Work to be completed: Can you reproduce, word for word, the passage of the forum thread about buying a netbook in Thailand that opens with the words containing "Aspire One goes" and closes with "than the Acer."?

Text section:
:::::
#  >  > Computers Can Be Fun >  >  > Computer News >  >  Buying a Netbook in Thailand

## dirtydog

Ok so we have a laptop, but if I wanted something that heavy to carry round I would join a gym to take up weight training, laptops aren't really that convienant to carry round are they, so I thought I would get myself one of those cute little netbooks.

Now much the same as laptops I assumed there would be 100's of choices and it would take hours to sift through to what maybe the best choice for me, seems in Tuk.com in Pattaya there are only 3 choices, 2 Acers and a Toshiba, yes I checked out all the shops, so that saved a lot of time, the Toshiba was most expensive at 10,990baht, next up was the Acer Aspire One at 9,990baht, this is the one I got, they loaded windows 7 for me and some other software, got to admit that windows 7 is quite good, might load it onto my PC.

Anyway if your after a netbook I can recommend the Acer, it's nice and small, light in weight, works pretty fast, 320gb hard drive, mine came with free mouse and some other stuff so I think I got a good deal, I got the white one  :Smile: 

Probably get a seperate monitor for it when I use it at home as they are so cheap now, 17inch one will be fine I think for a netbook.

----------


## Davis Knowlton

My driver just got one like yours. I messed around with it a bit yesterday, and it is very nifty. I kind of wanted to get one for myself, but given that the wife has a laptop, I have two desktops, and the twins each have a notebook, just couldn't justify the expenses to myself.

----------


## Fondles

Aspire One goes ok, I grabbed one for the missus and she likes it. Ive got a Samsung N220, it has a matte screen and is more user friendly when it comes to  screen glare than the Acer.

----------


## dirtydog

^Tuk.com didn't have much choice, just the 3 netbooks, this one seems fine, works fast enough, 320gb is more than enough for a netbook, the main criteria was small and light, this does both of them real good, got to admit, I am quite impressed with it when I did think I would be disappointed, ie due to speed etc, but it's pretty nifty.

----------


## harrybarracuda

Waiting for the ASUS Transformer Prime HD which I think comes out in June.

This will replace my aging Asus eee PC1000, which has a been an excellent and loyal travelling workhorse for years.

ASUS Transformer Prime HD: TF700 Release Date Set for June - International Business Times

----------


## Butterfly

pearl white ? that looks quite gay,

should have bought a MacBook Air for the full gay experience,

----------


## Yasojack

The Acer has good reviews, and very affordable, have to check it out in Pratunam.

----------


## Thetyim

I bought an Acer Aspire about two months ago for 8500 baht.
I am very pleased with it. 

It  comes with a DVD containing all the motherboard drivers even though it doesn't have a  DVD reader  :Smile:

----------


## DrAndy

I have had an Acer Aspire One for a couple of years

very neat and light, works well

I do tend to find the keyboard is too small for posting anything longer than one liners though

bought it in CM for around B14,000, so they have got a lot cheaper

about £250 in the Uk now

B12,500

although there are lots of used ones on eBay

----------


## Rikk

Hi DD, long time. Good to see your forum is still going strong, so many have died since Facebook took over the world!

So I guess you're still in Thailand, and that lovely lady is your wife?
:::::
Information supplied:
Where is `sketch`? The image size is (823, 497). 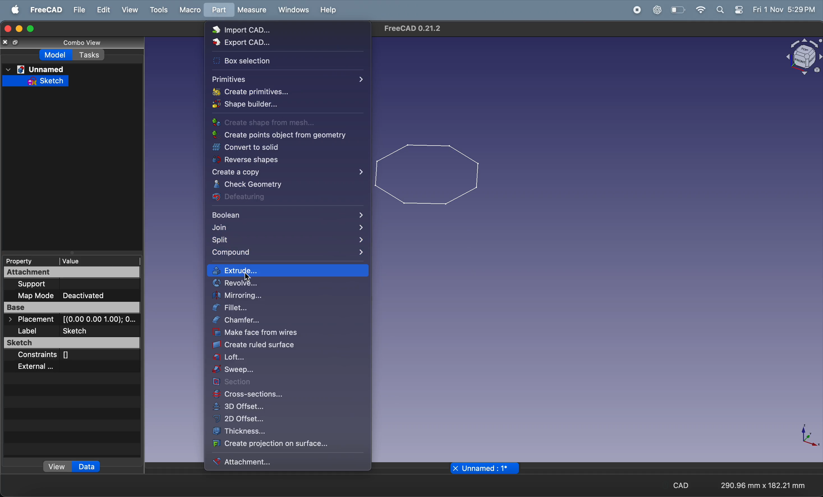 sketch is located at coordinates (36, 81). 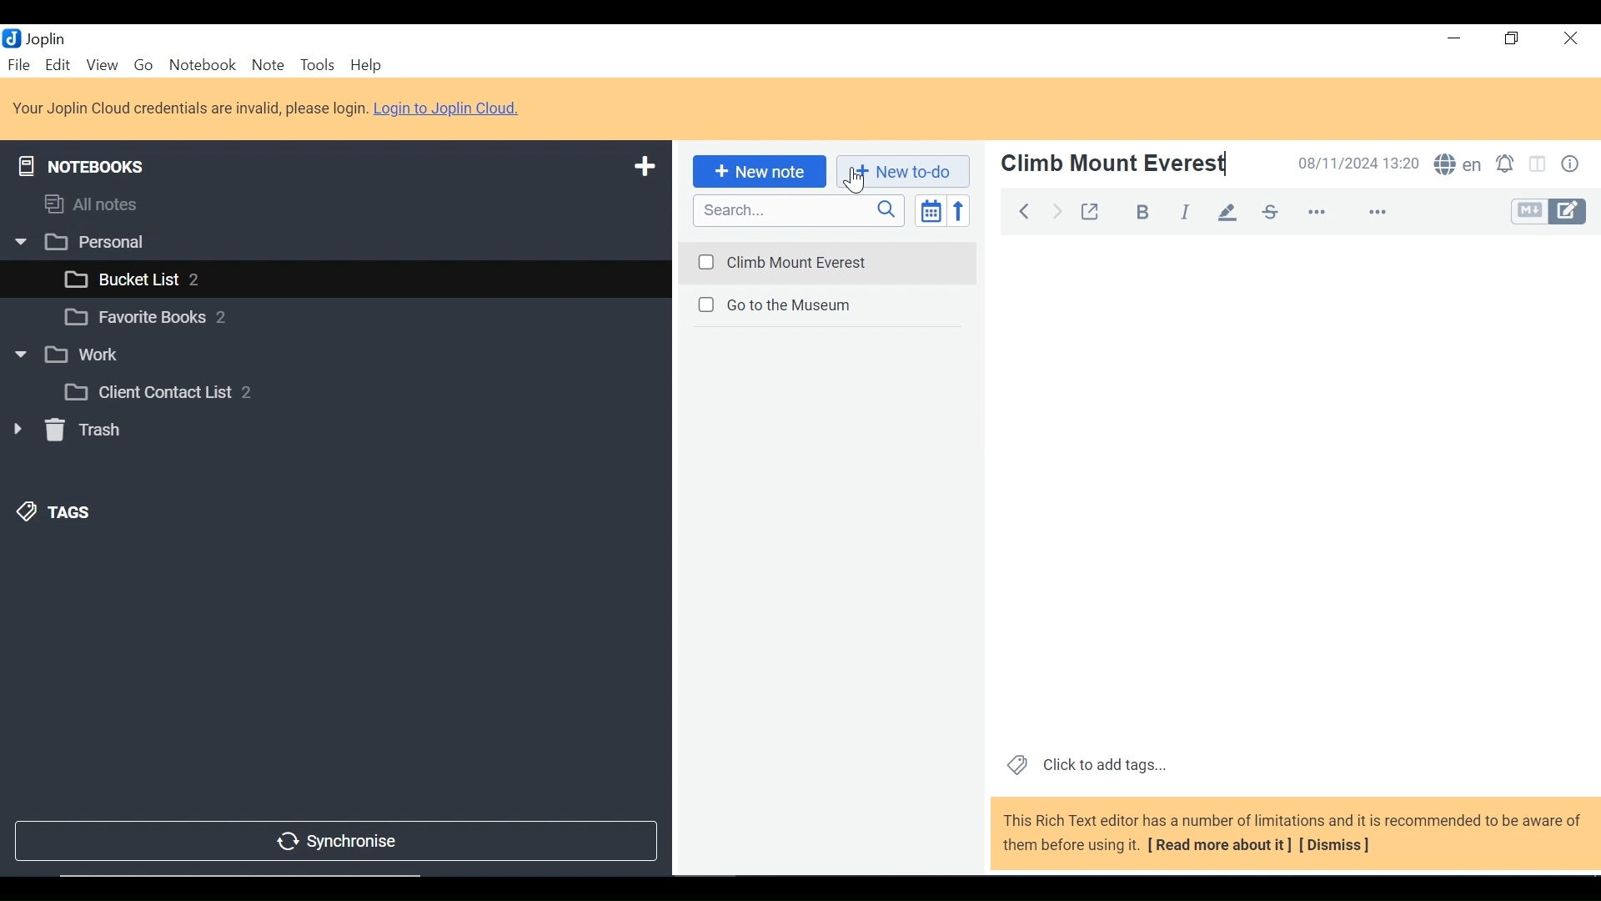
:::::
Result:
Aspire One goes ok, I grabbed one for the missus and she likes it. Ive got a Samsung N220, it has a matte screen and is more user friendly when it comes to  screen glare than the Acer.